On Saturday, Snuck Farm is holding it’s first annual community plant sale at the farm starting at 8 a.m.until 1 p.m. or until the plants are sold. Over 45 heirloom varieties of tomato and pepper plants in various sizes will be competitively priced for sale along with other assorted vegetables, flowers and herbs.

Heirloom plants grow from seeds that have been handed down from generation to generation and are pollinated by insects or wind, without human intervention.

“Our goal for the plant sale is to engage the community, promote local food production and offer interesting, heirloom varieties of vegetables not readily available in the big box stores and other nurseries in the area,” said Page Westover, who manages the farm along with her husband Brian, and is the granddaughter of ‘Snuck.’

The vegetables and flowers available at the sale were all planted from seeds and grown on-site in their greenhouses.

Plant sale attendees will be encouraged to sign up for the ‘Grow a Row, Share the Harvest’ initiative promoted by Utahns Against Hunger. This program encourages individuals to plant an extra row in their gardens, harvest what is grown, then donate it to community members in need. Snuck Farm will be a drop-off location for donated food and will deliver to local food pantries.

“Our goal for the plant sale is to engage the community, promote local food production and offer interesting, heirloom varieties of vegetables not readily available in the big box stores and other nurseries in the area.” —Page Westover, Snuck Farm manager

The farm is named for Boyd “Snuck” Fugal who, along with his wife Venice, cultivated the land where the greenhouses are now located. Hydroponics was chosen for this spot because of the small acreage left of the 160 acres originally farmed by Boyd.  The Westovers wanted to maximize production of the land in an environmentally friendly way. Their hydroponic operation will produce more than four times the yield of traditional farming while using a fraction of the water required in the field.

Snuck Farm’s property includes a functional barn with room for animals, hay, farm equipment and offices.  There is a commercial kitchen on site where future classes will be held and food from the land prepared and preserved.  A farmstand where locals can buy fresh greens and other produce is also planned for the future.

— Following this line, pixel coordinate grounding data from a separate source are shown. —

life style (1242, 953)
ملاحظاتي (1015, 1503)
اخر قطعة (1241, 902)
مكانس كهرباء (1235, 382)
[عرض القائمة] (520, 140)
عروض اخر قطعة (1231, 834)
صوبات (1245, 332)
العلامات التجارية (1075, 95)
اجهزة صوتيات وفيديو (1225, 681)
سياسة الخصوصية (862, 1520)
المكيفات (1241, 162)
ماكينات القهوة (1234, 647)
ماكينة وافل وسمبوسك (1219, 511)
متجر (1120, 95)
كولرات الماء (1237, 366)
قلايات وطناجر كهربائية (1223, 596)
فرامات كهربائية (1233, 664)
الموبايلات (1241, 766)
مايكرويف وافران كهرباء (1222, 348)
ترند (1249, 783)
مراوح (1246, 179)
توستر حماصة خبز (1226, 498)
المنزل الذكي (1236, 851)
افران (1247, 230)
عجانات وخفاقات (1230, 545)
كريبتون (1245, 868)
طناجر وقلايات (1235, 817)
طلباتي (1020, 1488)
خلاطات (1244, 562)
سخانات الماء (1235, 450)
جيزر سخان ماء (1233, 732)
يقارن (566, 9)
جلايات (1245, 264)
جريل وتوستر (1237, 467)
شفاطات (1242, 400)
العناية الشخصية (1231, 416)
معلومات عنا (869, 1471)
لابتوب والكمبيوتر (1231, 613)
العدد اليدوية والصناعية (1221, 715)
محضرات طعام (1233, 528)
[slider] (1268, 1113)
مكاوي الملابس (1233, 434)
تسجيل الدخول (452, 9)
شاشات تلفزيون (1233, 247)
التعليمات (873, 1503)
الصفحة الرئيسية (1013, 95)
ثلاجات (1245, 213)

The mission of Snuck Farm is to be a force for good in the community. They work to produce the freshest, highest quality food in the local marketplace and teach and promote industrious ideas about healthy food and sustainable, community-based food production.  Their hydroponic systems are being used to grow pesticide-free produce using ecologically sustainable methods in technologically-sophisticated, climate-controlled greenhouses at the farm. They will provide retail, restaurant and institutional customers with a reliable, year-round, local supply of produce grown under the highest standards of quality and food safety.